Source extract:
======
We used a counterflow chiller to cool our wort down. It works kinda like a car radiator - cold water goes into the chiller and runs quickly through some funky piping alongside our 100°c wort, which is running really slowly through the chiller. We can control the cooling temperature by playing with the speed of flow. Slower water + faster wort = hotter wort. Faster water + slower wort = cooler wort.

In short - hot wort leaves our kettle and enters the plate chiller. SCIENCE HAPPENS, and cool wort leaves the plate chiller and enters our fermentation vessel.

Here's a rather GCSE science looking diagram that hopefully illustrates the functionality a little better. 

Step 9 - Check your gravity
Once your wort has cooled you can take your 'Original Gravity'. This is the most accurate way to test how efficient you've been with the brewing. Rescue a bit of cooled wort from the pipes and fill up your trial jar. Use a hydrometer to check your original gravity. The more sugar, the higher the gravity. Make a note of this as you'll need it later!

 
 

Step 10 - Pitch your yeast
Now that your wort is cool and in its fermentation tank, it's time to sprinkle in your yeast. Yeast loves oxygen at this point, so stir the shit out of your wort, making it all bubbly and full of air pockets. Stick the lid on and seal it tight (making sure you've used an airlock)

Step 11 - Fermentation
Leave your fermentation tank somewhere with a consistent temperature. UBREW has a room specially designed to hold out tanks at a consistent temperature.  

Once pitched, a yeast orgy commences and it reproduces rapidly. As you'd imagine, it then gets super hungry, and sugar is its food of choice. Fermentation happens when yeast eats the sugars and kind of poops out alcohol and carbon dioxide gas. At this stage the CO2 will escape through the airlock*, and the wort becomes beer.   

Most beers take around 10 days to ferment and settle, but lagers take a lot longer, around two months, and require much cooler conditions. 

Step 12 - Bottling
Before you bottle, take another gravity reading. This is your final gravity. To work out your ABV you do a little bit of maths (original gravity - final gravity) x 131. Alternatively let BrewersFriend do it for you. 

Before bottling, you need to add some extra sugar, which will re-ferment in the bottle and create CO2, which will dissolve into the beer and add the fizz.
======
Source data:

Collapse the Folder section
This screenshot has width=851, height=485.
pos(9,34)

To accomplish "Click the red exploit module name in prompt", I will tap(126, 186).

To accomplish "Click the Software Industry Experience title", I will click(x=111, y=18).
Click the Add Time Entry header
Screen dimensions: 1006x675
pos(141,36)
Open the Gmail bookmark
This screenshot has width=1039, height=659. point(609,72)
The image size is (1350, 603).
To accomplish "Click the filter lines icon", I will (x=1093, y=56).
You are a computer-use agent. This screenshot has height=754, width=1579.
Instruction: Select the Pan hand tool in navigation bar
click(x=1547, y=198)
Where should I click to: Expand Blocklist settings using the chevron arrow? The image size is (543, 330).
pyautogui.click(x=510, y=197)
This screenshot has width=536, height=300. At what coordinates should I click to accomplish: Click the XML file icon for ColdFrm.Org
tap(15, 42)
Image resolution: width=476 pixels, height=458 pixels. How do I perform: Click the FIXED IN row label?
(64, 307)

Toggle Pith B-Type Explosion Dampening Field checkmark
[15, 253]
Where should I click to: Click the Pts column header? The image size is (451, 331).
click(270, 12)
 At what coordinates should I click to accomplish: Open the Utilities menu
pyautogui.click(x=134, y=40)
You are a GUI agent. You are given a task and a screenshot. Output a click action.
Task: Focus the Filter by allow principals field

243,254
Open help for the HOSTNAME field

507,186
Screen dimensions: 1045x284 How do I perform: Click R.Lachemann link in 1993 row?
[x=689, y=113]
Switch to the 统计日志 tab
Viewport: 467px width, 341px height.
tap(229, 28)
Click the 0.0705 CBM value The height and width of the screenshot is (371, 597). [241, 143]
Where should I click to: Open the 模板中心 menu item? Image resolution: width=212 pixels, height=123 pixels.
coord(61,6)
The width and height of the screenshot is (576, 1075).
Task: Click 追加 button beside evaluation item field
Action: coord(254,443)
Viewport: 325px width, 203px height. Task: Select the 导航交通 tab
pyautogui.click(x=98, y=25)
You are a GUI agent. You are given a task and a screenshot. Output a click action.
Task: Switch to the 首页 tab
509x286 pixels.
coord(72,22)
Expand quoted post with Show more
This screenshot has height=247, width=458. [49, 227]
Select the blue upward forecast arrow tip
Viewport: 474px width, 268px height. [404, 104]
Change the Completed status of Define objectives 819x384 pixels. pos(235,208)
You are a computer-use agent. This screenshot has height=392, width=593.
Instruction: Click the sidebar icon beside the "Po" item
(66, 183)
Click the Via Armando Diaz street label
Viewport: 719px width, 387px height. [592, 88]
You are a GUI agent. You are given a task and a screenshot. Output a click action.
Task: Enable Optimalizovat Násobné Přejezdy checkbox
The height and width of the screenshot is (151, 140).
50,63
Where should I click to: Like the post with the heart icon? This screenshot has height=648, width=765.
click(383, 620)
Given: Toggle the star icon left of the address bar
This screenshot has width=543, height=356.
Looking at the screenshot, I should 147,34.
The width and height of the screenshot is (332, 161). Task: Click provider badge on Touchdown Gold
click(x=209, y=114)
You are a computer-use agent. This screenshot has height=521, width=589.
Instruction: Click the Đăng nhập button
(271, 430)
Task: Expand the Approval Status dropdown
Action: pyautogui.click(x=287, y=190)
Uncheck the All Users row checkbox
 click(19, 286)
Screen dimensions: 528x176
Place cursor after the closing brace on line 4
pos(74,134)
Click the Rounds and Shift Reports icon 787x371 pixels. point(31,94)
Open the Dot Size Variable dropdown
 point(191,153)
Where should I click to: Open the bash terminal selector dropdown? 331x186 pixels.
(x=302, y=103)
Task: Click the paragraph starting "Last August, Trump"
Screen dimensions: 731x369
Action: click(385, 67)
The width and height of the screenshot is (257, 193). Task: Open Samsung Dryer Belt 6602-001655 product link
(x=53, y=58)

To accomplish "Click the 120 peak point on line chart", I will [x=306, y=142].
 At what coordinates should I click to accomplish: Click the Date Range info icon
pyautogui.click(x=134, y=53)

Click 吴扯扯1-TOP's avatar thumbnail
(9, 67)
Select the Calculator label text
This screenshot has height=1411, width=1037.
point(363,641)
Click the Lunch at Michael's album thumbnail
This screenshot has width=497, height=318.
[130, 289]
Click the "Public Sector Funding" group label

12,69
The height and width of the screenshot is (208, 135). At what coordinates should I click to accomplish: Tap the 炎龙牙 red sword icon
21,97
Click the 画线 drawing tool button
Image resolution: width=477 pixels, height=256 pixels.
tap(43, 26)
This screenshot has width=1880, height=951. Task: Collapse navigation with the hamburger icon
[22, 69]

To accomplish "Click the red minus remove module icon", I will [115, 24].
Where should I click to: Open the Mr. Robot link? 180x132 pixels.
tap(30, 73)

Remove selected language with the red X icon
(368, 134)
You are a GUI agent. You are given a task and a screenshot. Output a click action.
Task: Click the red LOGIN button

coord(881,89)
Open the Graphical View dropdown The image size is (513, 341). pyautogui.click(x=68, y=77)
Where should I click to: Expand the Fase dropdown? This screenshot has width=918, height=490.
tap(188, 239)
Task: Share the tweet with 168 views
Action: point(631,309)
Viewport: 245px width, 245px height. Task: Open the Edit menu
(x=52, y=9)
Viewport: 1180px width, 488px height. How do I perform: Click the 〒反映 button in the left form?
======
Things to do:
(a) For each statement about the beer brewing guide, answer yes or no according to whether it agrees with the guide, and quote the exact words of the guide that decide it. (i) Faster water together with slower wort gives cooler wort. (ii) Lagers take about 10 days to ferment and settle. (iii) The extra sugar added before bottling is what gives the beer its fizz.
(b) Summarize the beer brewing guide in three sentences.
(c) Proceed with the beer brewing guide, starting after its last sentence.
The material has nothing to do with the work here.

Answers below:
(a)
(i) Yes: "Faster water + slower wort = cooler wort."
(ii) No: "lagers take a lot longer, around two months, and require much cooler conditions."
(iii) Yes: "add some extra sugar, which will re-ferment in the bottle and create CO2, which will dissolve into the beer and add the fizz."

(b) Hot wort is cooled in a counterflow chiller, where the cooling temperature is set by the flow speeds of the cold water and the wort, and the original gravity is then measured with a hydrometer. Yeast is sprinkled into the cooled wort in the fermentation tank, and the wort is stirred to add air before the tank is sealed with an airlock. The yeast turns the sugars into alcohol and carbon dioxide over about 10 days for most beers or about two months for lagers, and before bottling the final gravity is taken to work out the ABV and extra sugar is added for fizz.

(c)
There's various ways to bottle, ranging complex pressure systems to a simple lowly jug, and it can be messy! Seal your bottles tight with a crown cap and leave them somewhere cool to re-ferment and condition for at least 10 days. Read our how to bottle blog for more info.

Step 13 - Beer!
After 10 days of conditioning (or more depending on the style), your beer is ready to crack open and enjoy!

BREWING EQUIPMENT: WHAT WE USED

Here's a quick round up of the equipment we've been using to brew with:

Hot Liquor Tank: this heats up your good old tap water and keeps it at a steady temperature for mashing in.

Mash Tun: like a giant thermos flask that keeps your grain happy and warm as you mash in.

Kettle: looks very similar to the hot liquor tank. This is where the boil happens - don't forget to attach a hop filter!

Fermentation tank: this is a conical fermenter. Super handy as all our trub (that's the hops/yeast/ leftovery bits) sinks to the pointy bit at the bottom, so it's easy to remove before we bottle.   

 
 

Big Spoon: Note also a bottle opener!

 
 

Hoses: These are gonna connect all your bits of kit together.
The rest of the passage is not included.